3. Three Projects for CPB Contractors: In an announcement dated 2nd March 2020, the company stated that CPB Contractors has been selected by the South Australian Government to deliver three projects under the Port Wakefield to Port Augusta Regional Projects Alliance. The projects are expected to generate revenue of ~$236.8 million for CPB Contractors.
 
4. UGL Secures Oil & Gas Maintenance Contracts: In February 2020, UGL, a CIMIC Group company, secured contracts worth ~$450 million for its clients in the oil and gas sector. The management stated that the contracts secured clearly represent UGL’s strong client relationships and a market leading position in the delivery of services to the oil and gas industry.
 
5. Regional Road Contracts for CPB Contractors: In February, CPB Contractors won projects worth $164 million in revenue, for two major regional highway projects in Victoria and Queensland. The company has a track record of delivering high-quality road projects through CPB Contractors and is committed to working closely with the concerned authorities to ensure safe and efficient delivery of services.

 
Decent Dividend History: The company has a brilliant trajectory of delivering growing returns to shareholders in the form of dividends. During FY19, the company declared a fully franked interim dividend of 71 cents per share, reflecting a growth of 1.4% on the prior corresponding half. However, the company did not declare a final dividend for the year as a result of the one-off financial impact from BICC divestment. We presume that exit from the Middle East will possibly work in favour of better returns for shareholders in the long run, as the company directs its investments and capital allocation towards its core markets. The company remains in a sound liquidity position with undrawn facilities of $3.0 billion at the end of December 2019. Net cash at the end of FY19 stood at $832 million. Moreover, the company sees no impact on its operational liquidity from the expected cash outlay for BICC, with a separate dedicated and additional liquidity facility worth $1.5 billion already available for the same.

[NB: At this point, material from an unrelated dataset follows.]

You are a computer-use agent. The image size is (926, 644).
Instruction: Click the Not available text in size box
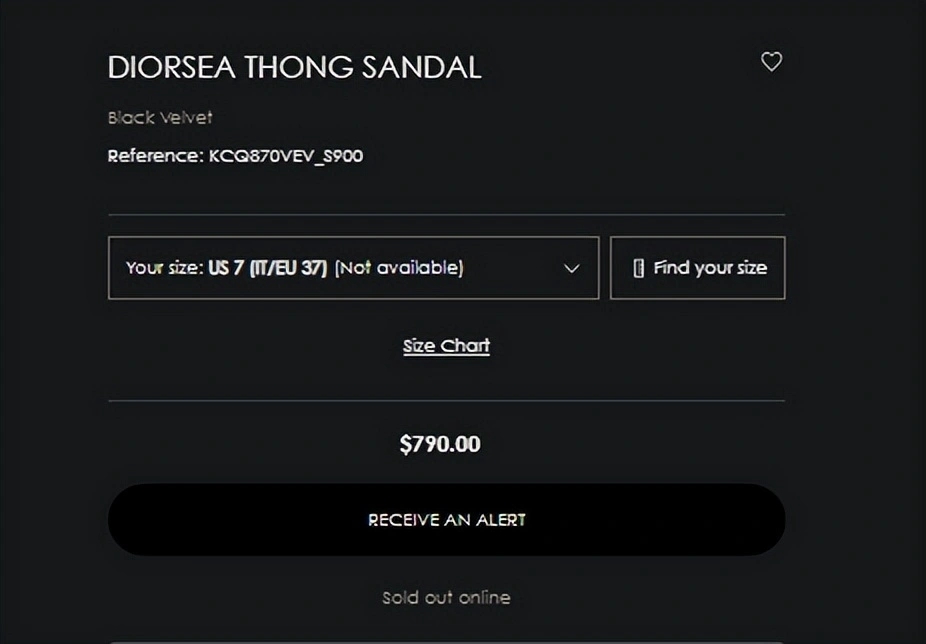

Dividend History (Source: Company Reports)


Key Valuation Metrics (Source: Thomson Reuters)

Outlook: The business moves forward with a robust operating environment and is taking care of all the challenges arising due to COVID-19. The company reported a decent increase of 26% in its pipeline of opportunities for FY19 and further expects around $380 billion of projects coming to the market in 2021 and beyond. Excluding the impact of divestment in BICC, the company reported NPAT amounting to $800 million in FY19, which is expected to grow in the range of 1% - 6% in FY20, with FY20 NPAT between $810 million - $850 million. The above guidance came on the back of a strengthened mining market and a strong pipeline of public private partnerships with respect to construction and services.


NPAT Guidance (Source: Company Reports)
 
Valuation Methodology: EV/EBITDA Multiple Based Relative Valuation Approach

EV/EBITDA Multiple Based Relative Valuation Approach (Source: Thomson Reuters)

Note: All forecasted figures and peers have been taken from Thomson Reuters, *NTM: Next Twelve Months

Stock Recommendation: The stock of the company gave returns of 17.96% in the past one month and is currently trading below the average of its 52-week trading range of $11.870 - $51.500. The company has continued to deliver a decent financial performance on the back of a set of major projects. The business has been focused on long term growth and will benefit from investments in core markets, going forward. Moreover, amid the uncertain external environment, a strong pipeline of work in hand is what the investors can base their trust upon. We have valued the stock using EV/EBITDA based relative valuation method and arrived at an indicative target price of lower double-digit upside (in percentage terms). Considering the performance in FY19, a diverse business model, a robust pipeline of projects, promising trajectory of dividends paid and long term growth initiatives, we give a “Buy” recommendation on the stock at the current market price of $23.25, down 0.853% on 9th April 2020.